__Stored items__:
Start of Block
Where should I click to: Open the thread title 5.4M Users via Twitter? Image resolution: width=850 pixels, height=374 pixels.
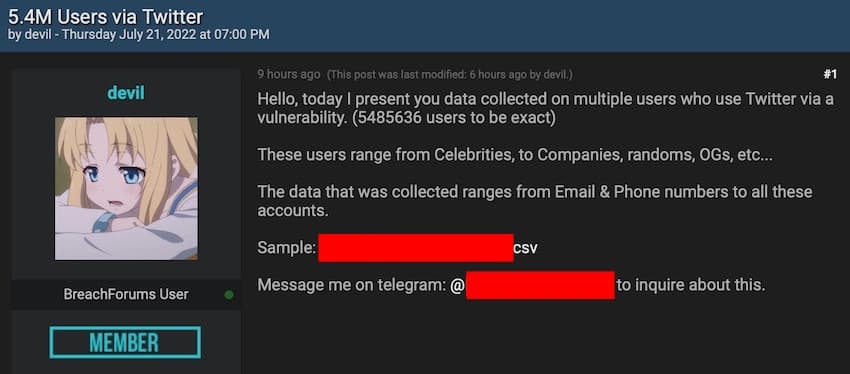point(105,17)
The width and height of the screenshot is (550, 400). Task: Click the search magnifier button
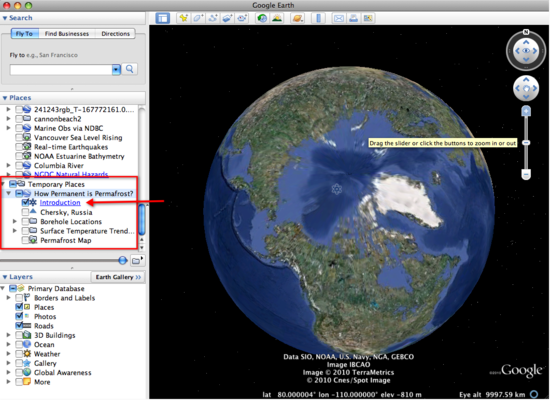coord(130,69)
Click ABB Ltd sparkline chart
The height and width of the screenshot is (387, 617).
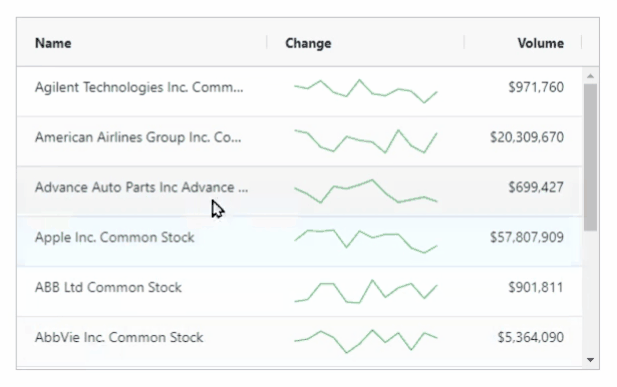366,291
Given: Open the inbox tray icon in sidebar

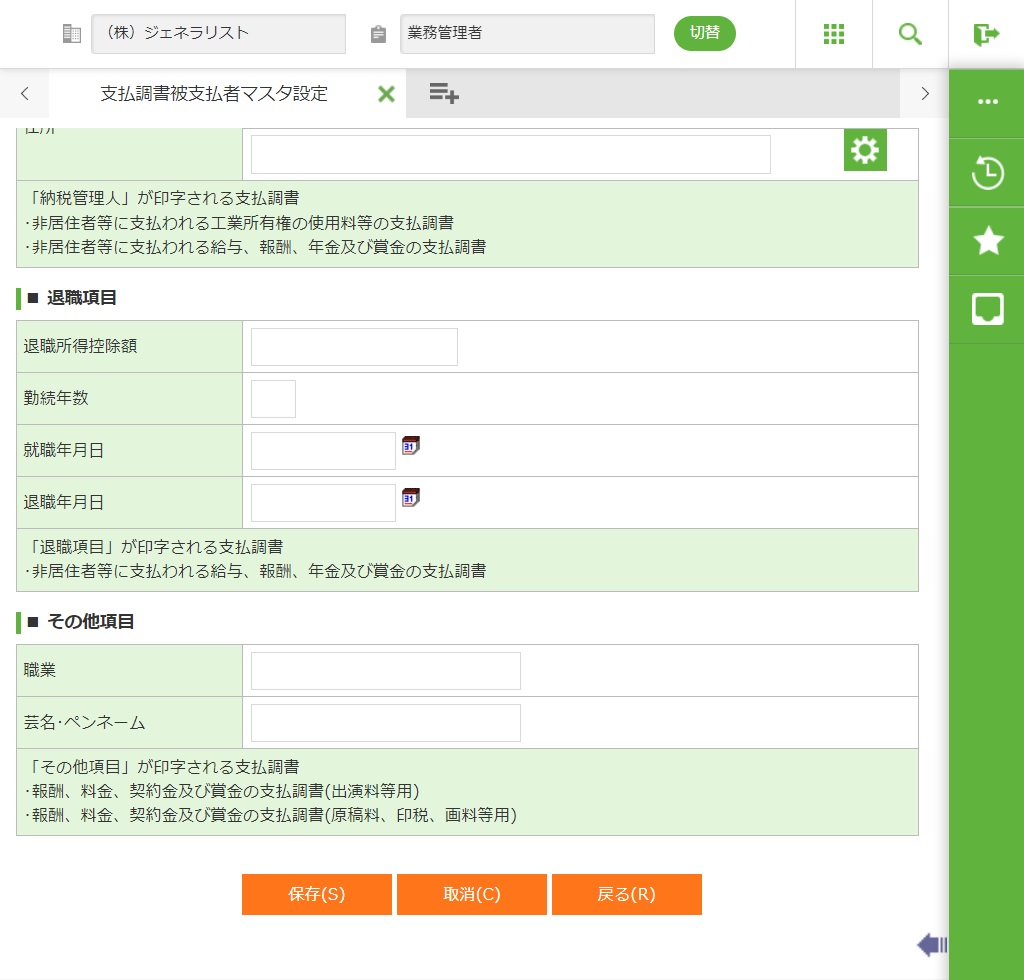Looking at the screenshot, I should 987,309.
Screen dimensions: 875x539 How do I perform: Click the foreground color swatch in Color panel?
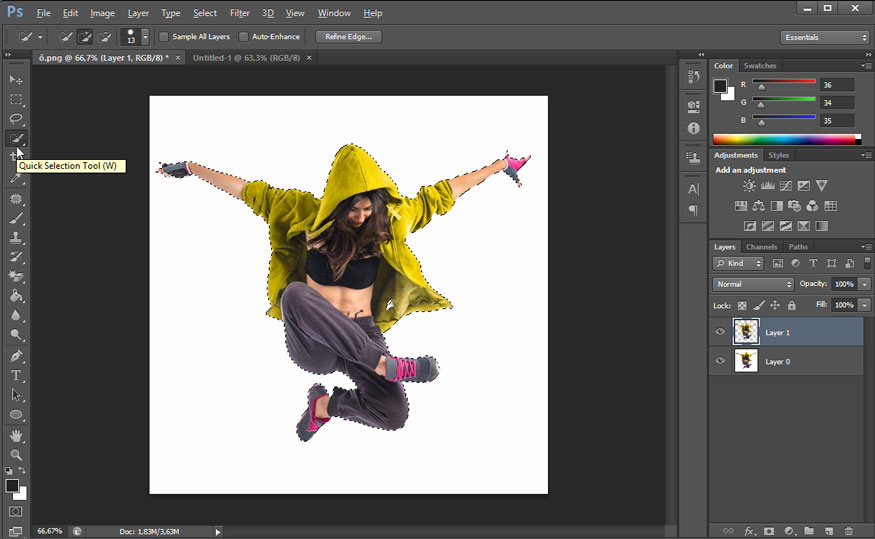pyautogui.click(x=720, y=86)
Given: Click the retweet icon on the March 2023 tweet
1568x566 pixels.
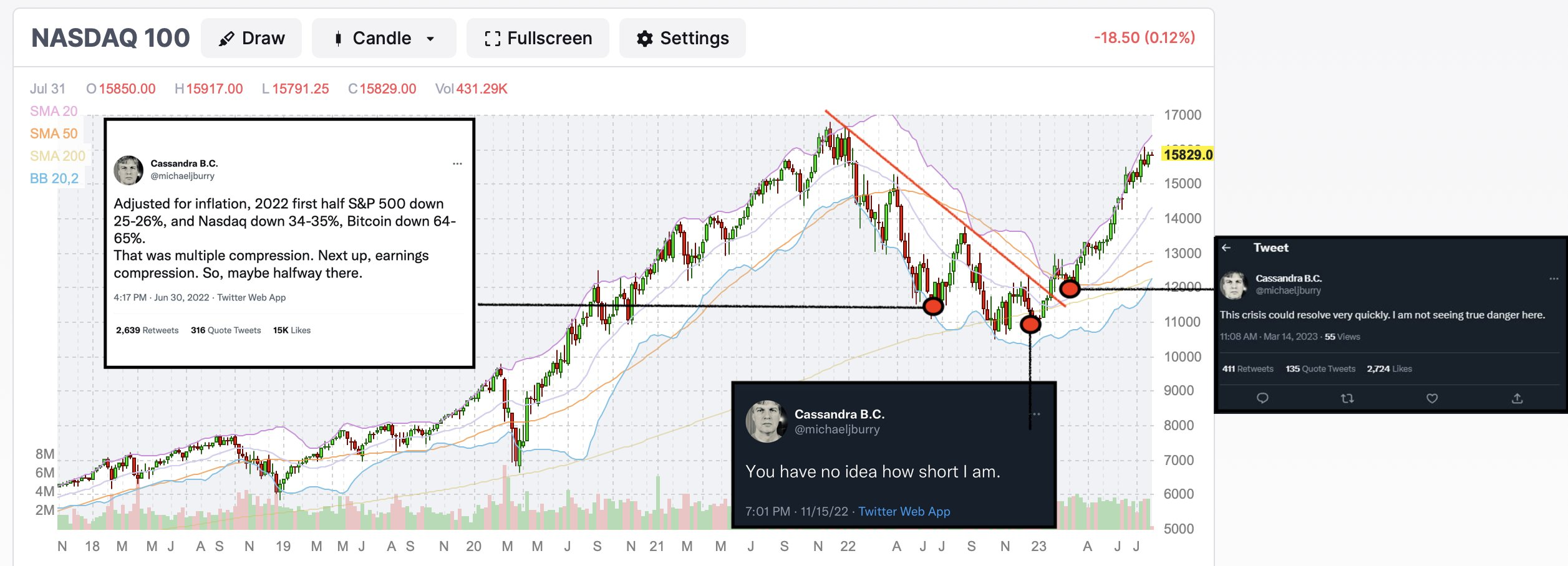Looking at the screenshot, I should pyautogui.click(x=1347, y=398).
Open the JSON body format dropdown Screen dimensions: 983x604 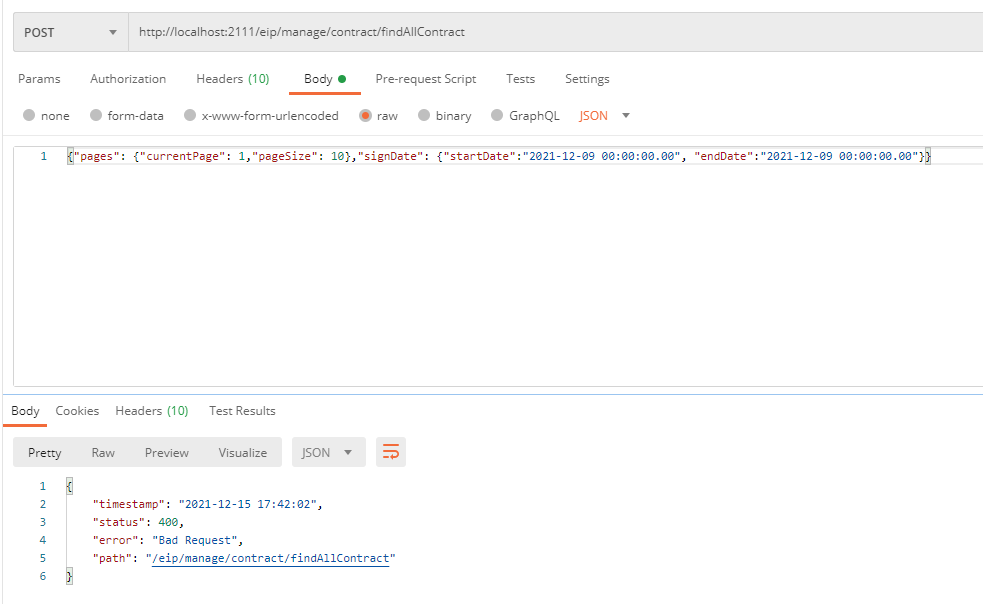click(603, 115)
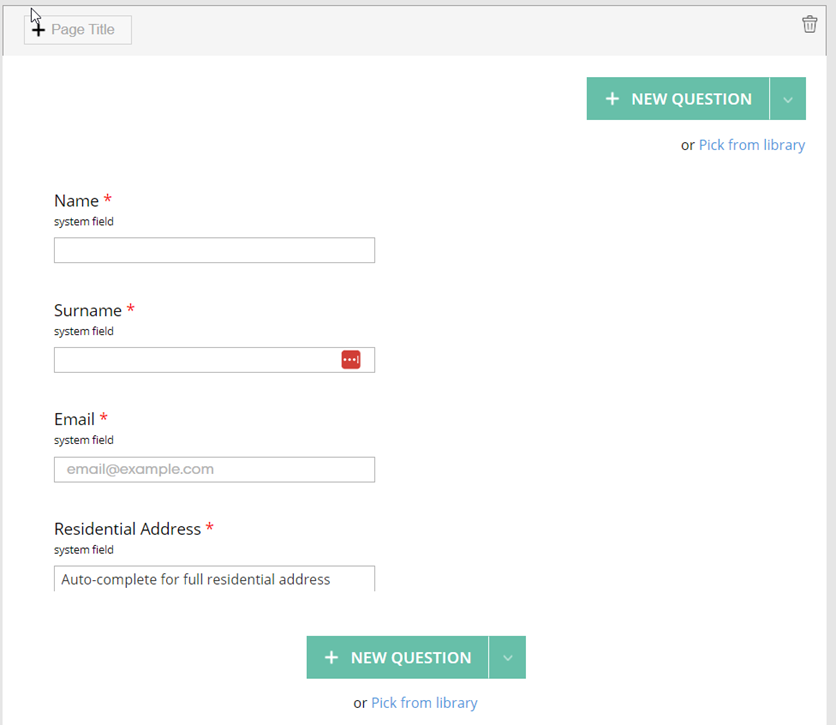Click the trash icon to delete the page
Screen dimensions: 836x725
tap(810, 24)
End of Block
__Work instructions__: The answer must consist solely of the lines from the first line of the records through the line containing "Given: Click the", reproduced exactly and without the pictures.

__Output of the task__:
Where should I click to: Open the thread title 5.4M Users via Twitter? Image resolution: width=850 pixels, height=374 pixels.
point(105,17)
The width and height of the screenshot is (550, 400). Task: Click the search magnifier button
coord(130,69)
Click ABB Ltd sparkline chart
The height and width of the screenshot is (387, 617).
366,291
Given: Open the inbox tray icon in sidebar

Looking at the screenshot, I should 987,309.
Screen dimensions: 875x539 How do I perform: Click the foreground color swatch in Color panel?
pyautogui.click(x=720, y=86)
Given: Click the retweet icon on the March 2023 tweet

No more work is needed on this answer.